Get intimate with your photography.

How’s that for a provocative statement?

What Is An “Intimate” Photo?

The word “intimate” has a number of definitions, all of which are related to each other. According to the online Free Dictionary, the word “intimate” can mean:

* Marked by close association or familiarity

* Essential; innermost

* Very personal

A couple of days after arriving in Moab, Utah, for an eight-day February vacation, I was standing with my tripod and camera at the La Sal Mountain Viewpoint in Arches National Park, waiting (and hoping) for the La Sal mountains to peep from behind the haze of winter clouds as the late afternoon sun began to bathe the landscape with white-gold light. While watching the interplay of light and clouds, Jim Becia, a large-format photographer also waiting for the La Sals to come out of hiding, approached me to ask about the merits of my rental SUV as he was looking to replace his current older vehicle. Naturally, our discussion turned from SUVs to photography, and Jim mentioned that he didn’t really photograph many wide-angle landscapes, per se, choosing instead to focus on more “intimate” compositions within nature.

That word “intimate” kept rolling around in my head for the remainder of the afternoon. Upon returning to my hotel room and laptop, I looked up Jim’s website to view his galleries. I then proceeded to review the past and current photographs I’d stored on my laptop’s hard drive to find my own “intimate” images.

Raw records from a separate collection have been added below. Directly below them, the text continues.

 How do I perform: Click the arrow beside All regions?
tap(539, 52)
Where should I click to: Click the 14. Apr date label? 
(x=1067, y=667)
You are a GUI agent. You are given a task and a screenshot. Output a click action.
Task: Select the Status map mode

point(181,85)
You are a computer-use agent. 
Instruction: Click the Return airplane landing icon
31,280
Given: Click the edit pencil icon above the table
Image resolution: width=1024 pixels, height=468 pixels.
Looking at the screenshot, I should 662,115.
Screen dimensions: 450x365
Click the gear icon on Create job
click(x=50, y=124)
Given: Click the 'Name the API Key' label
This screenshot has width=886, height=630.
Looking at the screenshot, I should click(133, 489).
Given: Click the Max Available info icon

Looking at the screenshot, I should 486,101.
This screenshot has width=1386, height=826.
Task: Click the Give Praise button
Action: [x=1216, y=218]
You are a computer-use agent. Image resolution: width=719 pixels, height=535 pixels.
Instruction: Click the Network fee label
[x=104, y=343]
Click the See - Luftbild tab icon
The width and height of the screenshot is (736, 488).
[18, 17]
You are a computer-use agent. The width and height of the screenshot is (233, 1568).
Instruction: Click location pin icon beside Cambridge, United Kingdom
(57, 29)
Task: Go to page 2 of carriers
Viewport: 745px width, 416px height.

After about 20 minutes of review, I arrived at the conclusion that an intimate image didn’t necessarily mean a telephoto close-up of a scene (although many of my images from this particular trip were taken with my Canon 70-200mm lens). I decided that an intimate image was one which captured the pure essence of place with a personal feel to the composition, regardless of the lens utilized. Indeed, an intimate image should invite and enfold you into a scene, giving you an impression of familiarity. Even if you’ve never been there, you still feel like you know this place.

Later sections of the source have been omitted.